● **Work instructions**
Transcribe only the part of the material below that begins at the line containing "Click the Glasses emoticon icon" and ends at the line containing "This screenshot has width=665, height=463.", with both kept and images left out.

● **Data to use**
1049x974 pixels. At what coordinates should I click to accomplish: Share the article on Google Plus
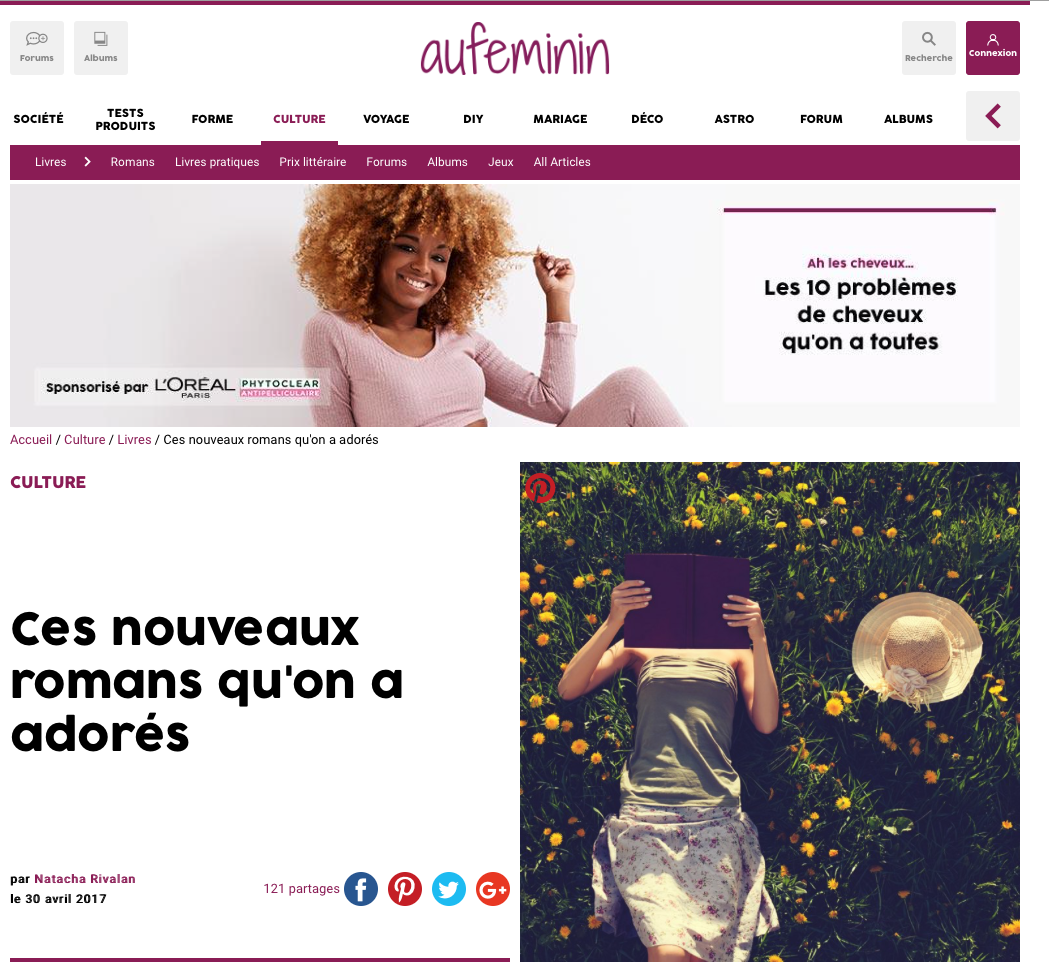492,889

* * *

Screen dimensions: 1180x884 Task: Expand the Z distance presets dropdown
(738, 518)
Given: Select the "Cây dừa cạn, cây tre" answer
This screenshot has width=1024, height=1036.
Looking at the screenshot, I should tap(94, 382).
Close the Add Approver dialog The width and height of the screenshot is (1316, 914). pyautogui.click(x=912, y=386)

...

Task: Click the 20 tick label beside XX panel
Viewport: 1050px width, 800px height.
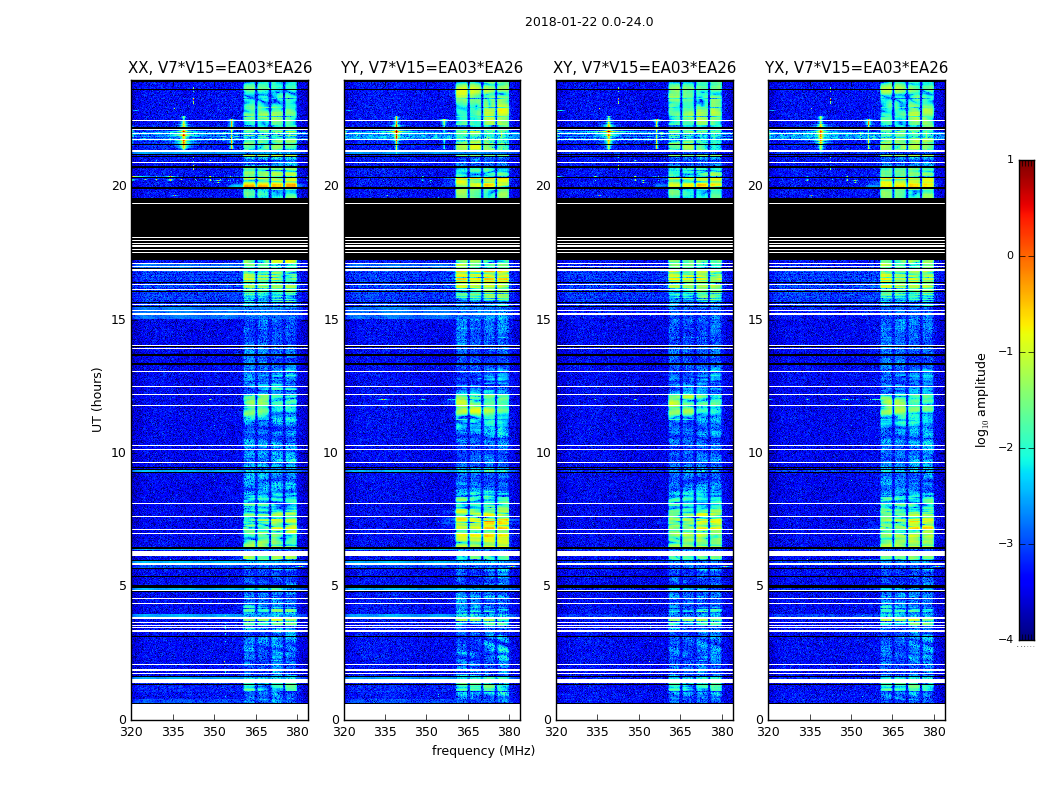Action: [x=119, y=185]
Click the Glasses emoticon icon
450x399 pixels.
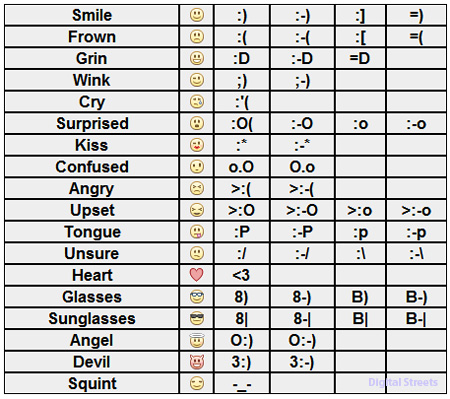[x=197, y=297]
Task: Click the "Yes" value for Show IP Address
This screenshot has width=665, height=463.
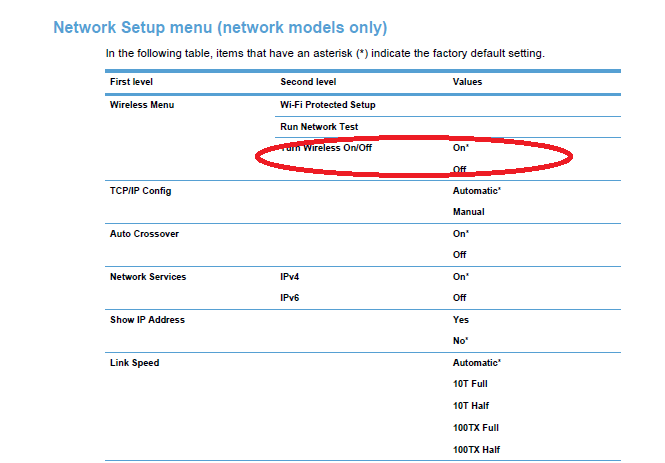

● **Result of the exercise**
Click the Glasses emoticon icon
450x399 pixels.
[x=197, y=297]
Task: Click the "Yes" value for Show IP Address
This screenshot has width=665, height=463.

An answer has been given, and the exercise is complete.